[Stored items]

┌──

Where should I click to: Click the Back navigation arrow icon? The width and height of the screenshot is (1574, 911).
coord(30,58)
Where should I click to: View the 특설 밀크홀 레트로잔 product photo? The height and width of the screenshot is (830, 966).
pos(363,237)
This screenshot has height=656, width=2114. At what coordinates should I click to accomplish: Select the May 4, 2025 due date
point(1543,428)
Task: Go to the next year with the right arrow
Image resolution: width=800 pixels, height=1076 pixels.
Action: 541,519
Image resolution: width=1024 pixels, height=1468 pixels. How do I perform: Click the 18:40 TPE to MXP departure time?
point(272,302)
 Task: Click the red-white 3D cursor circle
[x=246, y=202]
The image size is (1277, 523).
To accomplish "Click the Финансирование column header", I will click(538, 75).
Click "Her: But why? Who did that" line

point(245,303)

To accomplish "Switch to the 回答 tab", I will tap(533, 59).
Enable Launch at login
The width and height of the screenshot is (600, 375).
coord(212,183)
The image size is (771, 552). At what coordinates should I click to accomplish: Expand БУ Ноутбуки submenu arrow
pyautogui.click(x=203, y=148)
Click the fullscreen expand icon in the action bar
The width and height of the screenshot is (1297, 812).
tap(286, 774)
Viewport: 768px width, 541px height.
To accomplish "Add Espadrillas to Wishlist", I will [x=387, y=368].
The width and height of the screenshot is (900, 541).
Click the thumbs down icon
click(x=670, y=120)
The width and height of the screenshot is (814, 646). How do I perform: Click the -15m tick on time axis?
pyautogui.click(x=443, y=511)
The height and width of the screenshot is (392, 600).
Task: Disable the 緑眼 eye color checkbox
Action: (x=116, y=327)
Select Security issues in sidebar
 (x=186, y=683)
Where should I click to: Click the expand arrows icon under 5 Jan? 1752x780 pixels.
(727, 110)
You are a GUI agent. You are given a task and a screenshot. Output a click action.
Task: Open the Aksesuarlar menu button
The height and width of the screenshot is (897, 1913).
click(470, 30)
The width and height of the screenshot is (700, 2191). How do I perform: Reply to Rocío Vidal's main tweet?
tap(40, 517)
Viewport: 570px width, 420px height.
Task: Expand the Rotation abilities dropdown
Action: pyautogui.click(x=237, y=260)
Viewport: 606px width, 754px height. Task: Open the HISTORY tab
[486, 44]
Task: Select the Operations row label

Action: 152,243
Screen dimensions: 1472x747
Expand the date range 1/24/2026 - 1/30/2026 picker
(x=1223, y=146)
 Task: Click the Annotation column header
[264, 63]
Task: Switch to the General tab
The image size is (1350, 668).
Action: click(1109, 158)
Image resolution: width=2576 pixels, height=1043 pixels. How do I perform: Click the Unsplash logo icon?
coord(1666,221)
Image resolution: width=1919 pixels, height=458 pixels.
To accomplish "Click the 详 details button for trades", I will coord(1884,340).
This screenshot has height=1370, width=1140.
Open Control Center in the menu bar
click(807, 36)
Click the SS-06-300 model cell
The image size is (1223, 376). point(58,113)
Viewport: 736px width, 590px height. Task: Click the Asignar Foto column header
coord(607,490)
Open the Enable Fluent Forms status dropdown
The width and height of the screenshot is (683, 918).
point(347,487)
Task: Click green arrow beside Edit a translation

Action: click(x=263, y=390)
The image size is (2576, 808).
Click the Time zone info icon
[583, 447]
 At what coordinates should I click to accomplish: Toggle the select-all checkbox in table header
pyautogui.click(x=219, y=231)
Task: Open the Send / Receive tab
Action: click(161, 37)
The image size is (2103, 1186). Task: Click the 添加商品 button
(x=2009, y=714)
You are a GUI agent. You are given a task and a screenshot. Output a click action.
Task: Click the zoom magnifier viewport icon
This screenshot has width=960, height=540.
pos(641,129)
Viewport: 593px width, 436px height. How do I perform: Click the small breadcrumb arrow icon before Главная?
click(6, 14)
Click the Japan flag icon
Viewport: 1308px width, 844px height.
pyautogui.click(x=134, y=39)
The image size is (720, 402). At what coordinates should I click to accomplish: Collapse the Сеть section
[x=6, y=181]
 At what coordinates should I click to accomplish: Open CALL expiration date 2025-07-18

└──

**Goal of the exercise**
Nothing in the entries may be left out; each line is to be output exactly.

**Answer to this task**
Where should I click to: Click the Back navigation arrow icon? The width and height of the screenshot is (1574, 911).
coord(30,58)
Where should I click to: View the 특설 밀크홀 레트로잔 product photo? The height and width of the screenshot is (830, 966).
pos(363,237)
This screenshot has height=656, width=2114. At what coordinates should I click to accomplish: Select the May 4, 2025 due date
point(1543,428)
Task: Go to the next year with the right arrow
Image resolution: width=800 pixels, height=1076 pixels.
Action: 541,519
Image resolution: width=1024 pixels, height=1468 pixels. How do I perform: Click the 18:40 TPE to MXP departure time?
point(272,302)
 Task: Click the red-white 3D cursor circle
[x=246, y=202]
The image size is (1277, 523).
To accomplish "Click the Финансирование column header", I will click(538, 75).
Click "Her: But why? Who did that" line

point(245,303)

To accomplish "Switch to the 回答 tab", I will tap(533, 59).
Enable Launch at login
The width and height of the screenshot is (600, 375).
coord(212,183)
The image size is (771, 552). At what coordinates should I click to accomplish: Expand БУ Ноутбуки submenu arrow
pyautogui.click(x=203, y=148)
Click the fullscreen expand icon in the action bar
The width and height of the screenshot is (1297, 812).
tap(286, 774)
Viewport: 768px width, 541px height.
To accomplish "Add Espadrillas to Wishlist", I will [x=387, y=368].
The width and height of the screenshot is (900, 541).
Click the thumbs down icon
click(x=670, y=120)
The width and height of the screenshot is (814, 646). How do I perform: Click the -15m tick on time axis?
pyautogui.click(x=443, y=511)
The height and width of the screenshot is (392, 600).
Task: Disable the 緑眼 eye color checkbox
Action: (x=116, y=327)
Select Security issues in sidebar
 (x=186, y=683)
Where should I click to: Click the expand arrows icon under 5 Jan? 1752x780 pixels.
(727, 110)
You are a GUI agent. You are given a task and a screenshot. Output a click action.
Task: Open the Aksesuarlar menu button
The height and width of the screenshot is (897, 1913).
click(470, 30)
The width and height of the screenshot is (700, 2191). How do I perform: Reply to Rocío Vidal's main tweet?
tap(40, 517)
Viewport: 570px width, 420px height.
Task: Expand the Rotation abilities dropdown
Action: pyautogui.click(x=237, y=260)
Viewport: 606px width, 754px height. Task: Open the HISTORY tab
[486, 44]
Task: Select the Operations row label

Action: 152,243
Screen dimensions: 1472x747
Expand the date range 1/24/2026 - 1/30/2026 picker
(x=1223, y=146)
 Task: Click the Annotation column header
[264, 63]
Task: Switch to the General tab
The image size is (1350, 668).
Action: click(1109, 158)
Image resolution: width=2576 pixels, height=1043 pixels. How do I perform: Click the Unsplash logo icon?
coord(1666,221)
Image resolution: width=1919 pixels, height=458 pixels.
To accomplish "Click the 详 details button for trades", I will coord(1884,340).
This screenshot has height=1370, width=1140.
Open Control Center in the menu bar
click(807, 36)
Click the SS-06-300 model cell
The image size is (1223, 376). point(58,113)
Viewport: 736px width, 590px height. Task: Click the Asignar Foto column header
coord(607,490)
Open the Enable Fluent Forms status dropdown
The width and height of the screenshot is (683, 918).
point(347,487)
Task: Click green arrow beside Edit a translation

Action: click(x=263, y=390)
The image size is (2576, 808).
Click the Time zone info icon
[583, 447]
 At what coordinates should I click to accomplish: Toggle the select-all checkbox in table header
pyautogui.click(x=219, y=231)
Task: Open the Send / Receive tab
Action: click(161, 37)
The image size is (2103, 1186). Task: Click the 添加商品 button
(x=2009, y=714)
You are a GUI agent. You are given a task and a screenshot. Output a click action.
Task: Click the zoom magnifier viewport icon
This screenshot has width=960, height=540.
pos(641,129)
Viewport: 593px width, 436px height. How do I perform: Click the small breadcrumb arrow icon before Главная?
click(6, 14)
Click the Japan flag icon
Viewport: 1308px width, 844px height.
pyautogui.click(x=134, y=39)
The image size is (720, 402). At what coordinates should I click to accomplish: Collapse the Сеть section
[x=6, y=181]
 At what coordinates should I click to accomplish: Open CALL expiration date 2025-07-18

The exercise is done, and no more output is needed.